British computer scientist and media theorist (born 1958)

Peter Cornwell (born 2 July 1958) is a British computer scientist and media theorist. He developed integrated circuits for early parallel computers and undertook pioneering work in high performance computer image generation and public display systems.

==Career==
Cornwell studied electronics and computing science in London after fine art in the Netherlands, and then joined Texas Instruments, working on the first microprocessors and becoming head of European research for TI's Industrial Systems Division.

He worked as an expert for the EU's European Strategic Program on Research in Information Technology; for the UK's Science and Engineering Research Council on advanced computer architectures and also developed London University's successful bid to establish its Centre for Parallel Computing.
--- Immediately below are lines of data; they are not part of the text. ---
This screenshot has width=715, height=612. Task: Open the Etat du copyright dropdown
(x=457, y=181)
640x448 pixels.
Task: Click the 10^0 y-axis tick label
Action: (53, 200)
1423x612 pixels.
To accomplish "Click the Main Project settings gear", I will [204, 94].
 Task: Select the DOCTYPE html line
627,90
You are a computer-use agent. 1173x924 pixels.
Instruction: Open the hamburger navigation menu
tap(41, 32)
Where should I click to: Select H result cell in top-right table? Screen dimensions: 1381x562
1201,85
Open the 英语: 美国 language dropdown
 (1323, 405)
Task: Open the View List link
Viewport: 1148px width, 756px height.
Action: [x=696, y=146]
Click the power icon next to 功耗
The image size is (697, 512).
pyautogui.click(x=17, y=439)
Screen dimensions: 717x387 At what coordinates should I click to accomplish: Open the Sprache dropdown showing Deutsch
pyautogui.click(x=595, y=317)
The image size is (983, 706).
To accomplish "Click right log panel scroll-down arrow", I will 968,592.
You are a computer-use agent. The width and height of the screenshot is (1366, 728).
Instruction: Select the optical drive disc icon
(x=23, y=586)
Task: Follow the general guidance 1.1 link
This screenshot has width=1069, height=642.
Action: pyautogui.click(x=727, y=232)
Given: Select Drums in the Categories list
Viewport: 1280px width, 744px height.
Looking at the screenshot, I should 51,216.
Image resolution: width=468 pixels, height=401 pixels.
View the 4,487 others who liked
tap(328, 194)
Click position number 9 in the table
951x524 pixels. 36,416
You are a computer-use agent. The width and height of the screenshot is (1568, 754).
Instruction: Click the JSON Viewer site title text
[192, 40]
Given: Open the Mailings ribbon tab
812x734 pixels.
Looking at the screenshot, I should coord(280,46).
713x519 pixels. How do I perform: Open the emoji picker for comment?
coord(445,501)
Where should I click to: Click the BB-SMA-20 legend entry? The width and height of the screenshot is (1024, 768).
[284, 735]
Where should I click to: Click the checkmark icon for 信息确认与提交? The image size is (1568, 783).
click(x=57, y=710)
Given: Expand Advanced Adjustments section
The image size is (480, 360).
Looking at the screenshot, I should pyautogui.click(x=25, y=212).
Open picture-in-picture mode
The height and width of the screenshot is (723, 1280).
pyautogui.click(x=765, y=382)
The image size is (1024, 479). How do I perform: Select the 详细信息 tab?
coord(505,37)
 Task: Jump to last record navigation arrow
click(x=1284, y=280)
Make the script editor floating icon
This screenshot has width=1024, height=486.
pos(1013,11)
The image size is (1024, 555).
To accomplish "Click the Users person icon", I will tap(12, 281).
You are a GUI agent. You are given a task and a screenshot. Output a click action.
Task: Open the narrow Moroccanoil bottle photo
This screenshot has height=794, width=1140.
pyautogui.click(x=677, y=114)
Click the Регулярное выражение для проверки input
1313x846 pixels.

His current research is in archive infrastructures and sustainable data.

In 2016 he founded the archive research company data-futures.
Since 2016 he is a research fellow at the École normale supérieure lettres et sciences humaines, Lyon.
Since 1998 he has run the London media research company "BLIP", which undertook commercial and cultural public display installations, operated an international display infrastructure and funds university research projects. He has exhibited media art in Austria, Finland,
Germany, Japan, the U.K. and U.S., organised the 2007 Media Architecture conference and has been visiting professor of computing and art at several Austrian, German and UK universities.

In 1989 Cornwell started Division Inc. a California high performance computer graphics company, developing 3D simulation systems for NASA and aerospace, architecture, networking and pharmaceutical companies. He founded the Visual Theory Group at Imperial College, London, and later became head of the Institute of Visual Media at ZKM, Karlsruhe.